>>
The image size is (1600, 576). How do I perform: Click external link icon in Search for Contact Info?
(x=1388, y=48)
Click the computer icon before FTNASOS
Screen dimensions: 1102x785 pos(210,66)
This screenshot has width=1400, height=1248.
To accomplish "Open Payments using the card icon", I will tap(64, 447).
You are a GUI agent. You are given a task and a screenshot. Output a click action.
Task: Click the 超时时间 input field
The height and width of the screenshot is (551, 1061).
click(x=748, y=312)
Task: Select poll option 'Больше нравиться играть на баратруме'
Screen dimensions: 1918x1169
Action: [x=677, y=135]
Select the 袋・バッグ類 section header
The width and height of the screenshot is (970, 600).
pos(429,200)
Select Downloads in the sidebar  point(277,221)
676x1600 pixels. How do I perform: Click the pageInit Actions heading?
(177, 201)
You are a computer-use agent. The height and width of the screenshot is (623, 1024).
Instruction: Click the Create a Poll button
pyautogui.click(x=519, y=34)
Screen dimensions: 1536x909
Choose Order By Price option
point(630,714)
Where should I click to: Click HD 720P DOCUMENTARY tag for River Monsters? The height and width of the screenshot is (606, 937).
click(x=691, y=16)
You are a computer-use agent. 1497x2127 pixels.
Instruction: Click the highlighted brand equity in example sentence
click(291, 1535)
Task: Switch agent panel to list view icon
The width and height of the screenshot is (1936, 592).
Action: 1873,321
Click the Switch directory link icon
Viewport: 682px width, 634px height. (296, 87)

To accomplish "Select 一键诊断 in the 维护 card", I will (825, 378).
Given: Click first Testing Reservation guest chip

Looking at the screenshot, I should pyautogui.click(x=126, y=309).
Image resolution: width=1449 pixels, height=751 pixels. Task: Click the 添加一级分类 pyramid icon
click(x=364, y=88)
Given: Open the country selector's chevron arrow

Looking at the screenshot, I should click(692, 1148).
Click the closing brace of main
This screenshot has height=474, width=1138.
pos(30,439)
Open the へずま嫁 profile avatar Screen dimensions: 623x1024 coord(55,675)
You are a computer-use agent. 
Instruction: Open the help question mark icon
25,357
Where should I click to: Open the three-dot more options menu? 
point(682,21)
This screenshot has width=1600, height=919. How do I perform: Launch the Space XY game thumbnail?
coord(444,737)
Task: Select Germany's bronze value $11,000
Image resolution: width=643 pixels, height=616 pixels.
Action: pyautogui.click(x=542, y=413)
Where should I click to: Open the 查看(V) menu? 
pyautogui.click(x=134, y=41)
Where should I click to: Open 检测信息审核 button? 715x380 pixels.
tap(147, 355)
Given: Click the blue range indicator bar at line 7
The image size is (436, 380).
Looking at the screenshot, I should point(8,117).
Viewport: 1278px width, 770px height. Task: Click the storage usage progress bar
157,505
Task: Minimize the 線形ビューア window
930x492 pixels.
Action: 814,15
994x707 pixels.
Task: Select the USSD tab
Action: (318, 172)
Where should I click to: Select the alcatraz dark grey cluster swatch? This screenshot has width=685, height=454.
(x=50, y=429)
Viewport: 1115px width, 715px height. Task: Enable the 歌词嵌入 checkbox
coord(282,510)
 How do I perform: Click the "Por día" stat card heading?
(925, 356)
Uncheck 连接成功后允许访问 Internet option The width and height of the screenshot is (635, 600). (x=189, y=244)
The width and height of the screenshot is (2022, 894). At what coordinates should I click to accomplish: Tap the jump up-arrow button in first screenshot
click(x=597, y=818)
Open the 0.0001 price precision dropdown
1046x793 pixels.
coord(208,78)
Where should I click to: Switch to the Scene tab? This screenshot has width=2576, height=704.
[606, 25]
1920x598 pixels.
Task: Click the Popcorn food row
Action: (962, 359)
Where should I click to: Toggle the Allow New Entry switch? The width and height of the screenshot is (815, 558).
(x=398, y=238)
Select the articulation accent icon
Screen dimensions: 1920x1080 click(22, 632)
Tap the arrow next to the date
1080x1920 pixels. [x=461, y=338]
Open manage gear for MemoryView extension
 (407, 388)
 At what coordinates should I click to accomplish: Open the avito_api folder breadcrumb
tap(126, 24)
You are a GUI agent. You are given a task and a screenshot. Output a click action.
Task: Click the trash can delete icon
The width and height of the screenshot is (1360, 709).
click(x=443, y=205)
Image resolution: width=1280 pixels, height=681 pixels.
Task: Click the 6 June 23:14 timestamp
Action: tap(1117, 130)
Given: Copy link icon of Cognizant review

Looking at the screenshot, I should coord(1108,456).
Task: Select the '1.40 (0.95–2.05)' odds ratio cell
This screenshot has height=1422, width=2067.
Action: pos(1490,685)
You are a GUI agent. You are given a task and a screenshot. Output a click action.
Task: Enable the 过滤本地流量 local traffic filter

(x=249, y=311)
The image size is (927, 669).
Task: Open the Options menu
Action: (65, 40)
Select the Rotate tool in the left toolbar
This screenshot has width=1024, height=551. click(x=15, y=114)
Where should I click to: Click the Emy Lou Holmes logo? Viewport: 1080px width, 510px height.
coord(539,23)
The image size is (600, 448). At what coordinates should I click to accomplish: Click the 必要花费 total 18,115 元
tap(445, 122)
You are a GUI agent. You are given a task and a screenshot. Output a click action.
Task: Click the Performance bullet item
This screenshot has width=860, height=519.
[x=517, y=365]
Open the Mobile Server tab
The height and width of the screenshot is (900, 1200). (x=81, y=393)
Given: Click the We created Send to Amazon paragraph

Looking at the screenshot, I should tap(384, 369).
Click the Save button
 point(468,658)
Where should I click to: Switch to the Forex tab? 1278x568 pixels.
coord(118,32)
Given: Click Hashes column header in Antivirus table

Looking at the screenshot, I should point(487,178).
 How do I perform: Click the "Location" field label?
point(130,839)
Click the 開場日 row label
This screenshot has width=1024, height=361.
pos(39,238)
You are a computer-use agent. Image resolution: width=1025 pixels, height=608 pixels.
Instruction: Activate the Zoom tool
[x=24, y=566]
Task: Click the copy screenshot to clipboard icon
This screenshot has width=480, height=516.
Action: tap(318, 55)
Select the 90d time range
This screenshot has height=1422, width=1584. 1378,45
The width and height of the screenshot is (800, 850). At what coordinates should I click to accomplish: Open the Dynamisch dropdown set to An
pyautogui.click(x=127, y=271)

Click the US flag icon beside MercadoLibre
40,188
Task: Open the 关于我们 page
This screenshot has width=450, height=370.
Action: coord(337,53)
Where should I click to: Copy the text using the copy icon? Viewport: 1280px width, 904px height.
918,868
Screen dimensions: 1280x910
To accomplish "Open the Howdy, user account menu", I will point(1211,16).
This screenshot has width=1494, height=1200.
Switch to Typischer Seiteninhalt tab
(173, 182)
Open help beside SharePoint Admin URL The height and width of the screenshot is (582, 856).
<<
Work request => Every line above from the line with "Given: Click first" to the line with "Task: Minimize the 線形ビューア window", both included, must be reproduced exactly, and no other line may appear.

Output for this task =>
Given: Click first Testing Reservation guest chip

Looking at the screenshot, I should pyautogui.click(x=126, y=309).
Image resolution: width=1449 pixels, height=751 pixels. Task: Click the 添加一级分类 pyramid icon
click(x=364, y=88)
Given: Open the country selector's chevron arrow

Looking at the screenshot, I should click(692, 1148).
Click the closing brace of main
This screenshot has height=474, width=1138.
pos(30,439)
Open the へずま嫁 profile avatar Screen dimensions: 623x1024 coord(55,675)
You are a computer-use agent. 
Instruction: Open the help question mark icon
25,357
Where should I click to: Open the three-dot more options menu? 
point(682,21)
This screenshot has width=1600, height=919. How do I perform: Launch the Space XY game thumbnail?
coord(444,737)
Task: Select Germany's bronze value $11,000
Image resolution: width=643 pixels, height=616 pixels.
Action: pyautogui.click(x=542, y=413)
Where should I click to: Open the 查看(V) menu? 
pyautogui.click(x=134, y=41)
Where should I click to: Open 检测信息审核 button? 715x380 pixels.
tap(147, 355)
Given: Click the blue range indicator bar at line 7
The image size is (436, 380).
Looking at the screenshot, I should point(8,117).
Viewport: 1278px width, 770px height. Task: Click the storage usage progress bar
157,505
Task: Minimize the 線形ビューア window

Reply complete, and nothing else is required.